Una lunghissima riunione del Consiglio di Sicurezza all’Onu è stata convocata per discutere la richiesta dell’Egitto che ha continuato ad attaccare militarmente via aria e via terra le postazioni dell’Isis in Libia e insiste sulla strada dell’intervento di una forza militare sostenuta dalle Nazioni Unite. “L’Isis in Libia minaccia la pace e la sicurezza della Libia e la sicurezza di Paesi africani limitrofi e dell’Europa” ha detto il ministro degli esteri del governo libico provvisorio di Tobruk Mohammed al Dairi chiedendo al Consiglio di Sicurezza la revoca dell’embargo della vendita di armi. Dairi ha precisato però che il suo governo non chiede un intervento internazionale in Libia ma solo rifornimenti militari e addestratori.
L’intervento militare pare essere al momento una ipotesi ancora lontana. L’Italia, attraverso il suo rappresentante all’Onu Sebastiano Cardi, ha fatto sapere di essere determinata a contribuire alla stabilizzazione del Paese nordafricano attraverso il dialogo e ad assumere un ruolo guida nella cornice dell’iniziativa Onu.
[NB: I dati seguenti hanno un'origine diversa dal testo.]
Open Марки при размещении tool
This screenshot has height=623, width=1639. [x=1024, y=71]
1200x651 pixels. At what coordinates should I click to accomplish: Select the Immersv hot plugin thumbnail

“Siamo pronti a contribuire al monitoraggio di un cessate il fuoco e al mantenimento della pace”, ha detto Cardi, “pronti a lavorare all’addestramento delle forze armate in una cornice di integrazione delle milizie in un esercito regolare e per la riabilitazione delle infrastrutture”. «Siamo anche pronti», ha aggiunto, “a curare le ferite della guerra e a riprendere il vasto programma di cooperazione con la Libia: la popolazione civile deve poter toccare con mano i vantaggi della riconciliazione auspicata dalla comunità internazionale”.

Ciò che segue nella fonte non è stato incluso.